Privacy policy

What is a privacy policy?

A privacy policy is a document from a company or organization that describes how they collect and store personal information, what they do with it, and what your rights are with regard to your personal information.

Where can I find a company’s privacy policy?

You can usually find a link to a company’s privacy policy on their website, often at the bottom of the site’s homepage. If a website or app requires you to create an account, there should also be a link to the privacy policy within the account setup flow, and you should be required to acknowledge (by checking a box) that you’ve read and agreed to the privacy policy. If the policy is hard to find, or if you don’t have to explicitly indicate agreement to the policy, those are bad signs for the company’s approach to data privacy.

Many companies operate under laws or regulations (such as the European Union’s GDPR) that require them to publish privacy policies. Even if a company isn’t operating under these laws, they will often choose to publish privacy policies anyway, either as a genuine effort to inform their users or simply as a way to look transparent and trustworthy.

What do privacy policies look like?

Privacy policies are legal documents, so they’re often quite long, and written in a dense, formal, jargon-heavy style. This makes them hard for most people to understand, and makes it likely that most people won’t even read them.
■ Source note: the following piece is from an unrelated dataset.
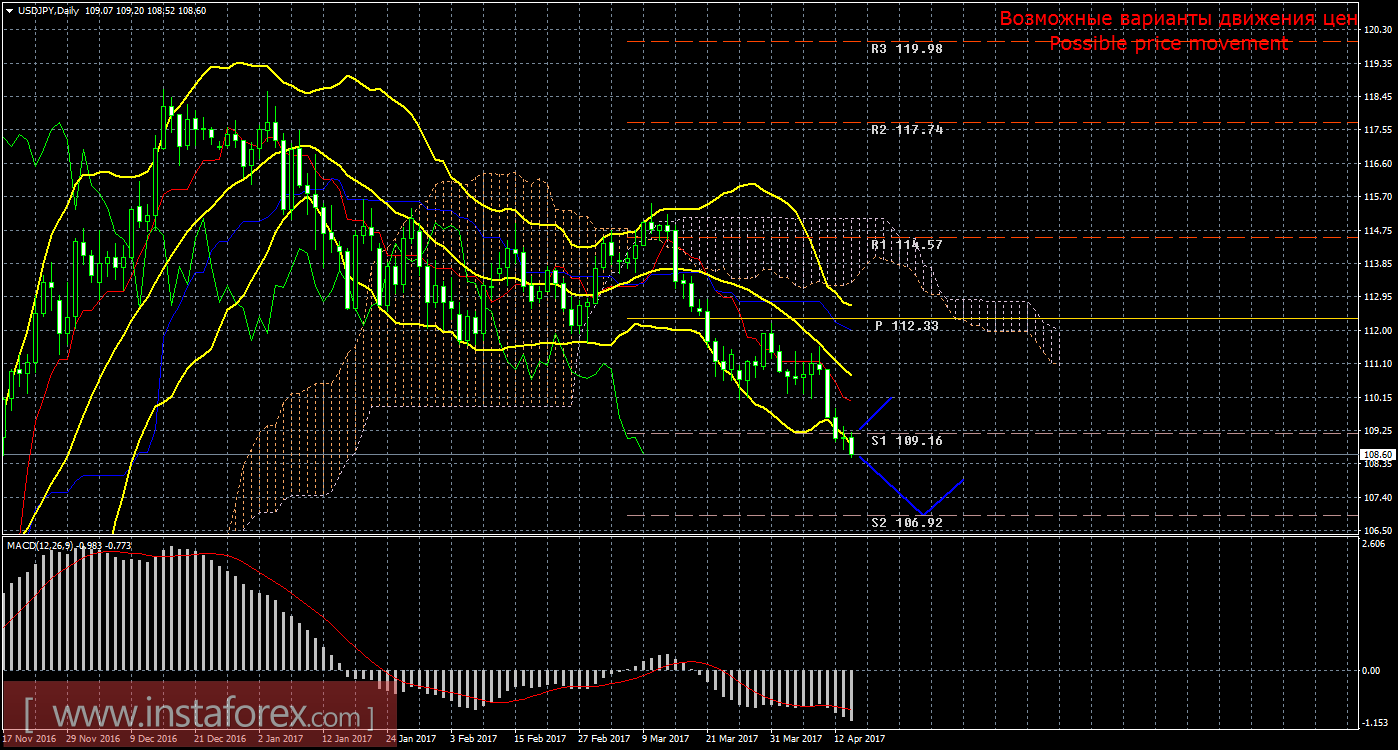Click the R1 114.57 resistance label
1398x750 pixels.
906,244
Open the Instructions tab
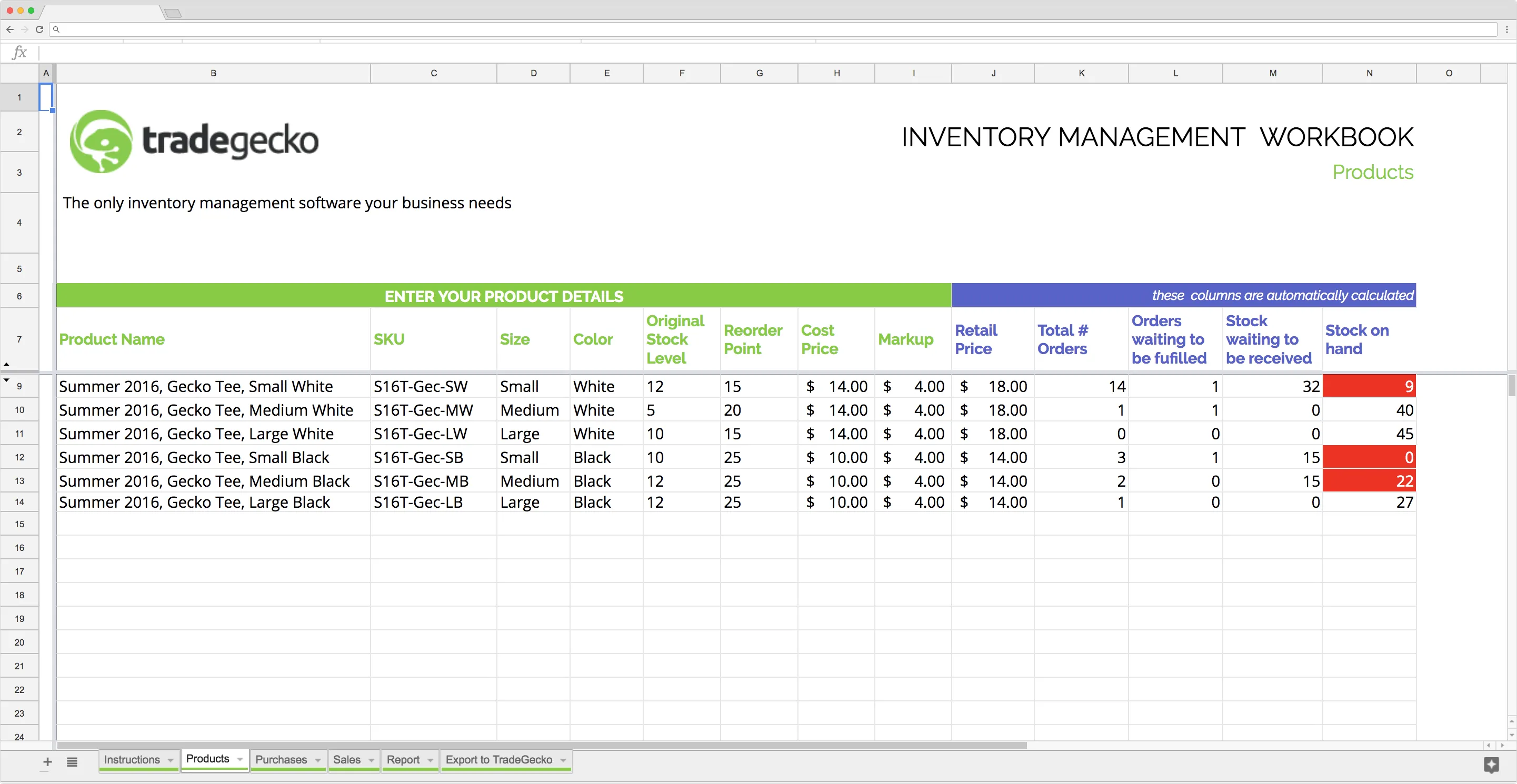Screen dimensions: 1517x784 click(x=132, y=759)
However, privacy policies don’t have to be that way. They can be written and organized in a way that’s clear and accessible to people who aren’t lawyers or privacy specialists. When policies are written in this approachable way, it’s generally a good sign that the policy represents an honest effort to inform users, rather than simply a checking-the-box exercise to comply with laws and regulations.

What’s in a privacy policy?

At minimum, a privacy policy should specify:

• What personal information is collected, and how. This includes both information that you share voluntarily (such as your email address), and information that the company’s websites and mobile apps passively collect (via tracking). This part of the policy should also specify what tracking technologies the site uses, such as cookies or fingerprinting.
• What purposes that information is used for. Some information is required for the company to provide services to you (for example, a shopping site needs your address to ship items to you). But plenty of companies collect your information for no benefit to you, only to themselves.
• Who else your information is shared with, and for what purposes (for example, if the company is selling your information to another, third-party company). The companies buying your information usually aren’t named—instead, they’re referred to as “partners.”
• How long your information is kept. The longer your information is stored, the greater the chances that it will be misused somehow. Ideally, companies would keep your information only as long as it’s needed, and then delete it.
• What rights you have over how your information is collected, used, and shared. You may be able to request that the company delete your data, or refrain from sharing it with third parties. The policy should specify both how you can make a request with respect to your information, and how long you can expect such a request to take to process.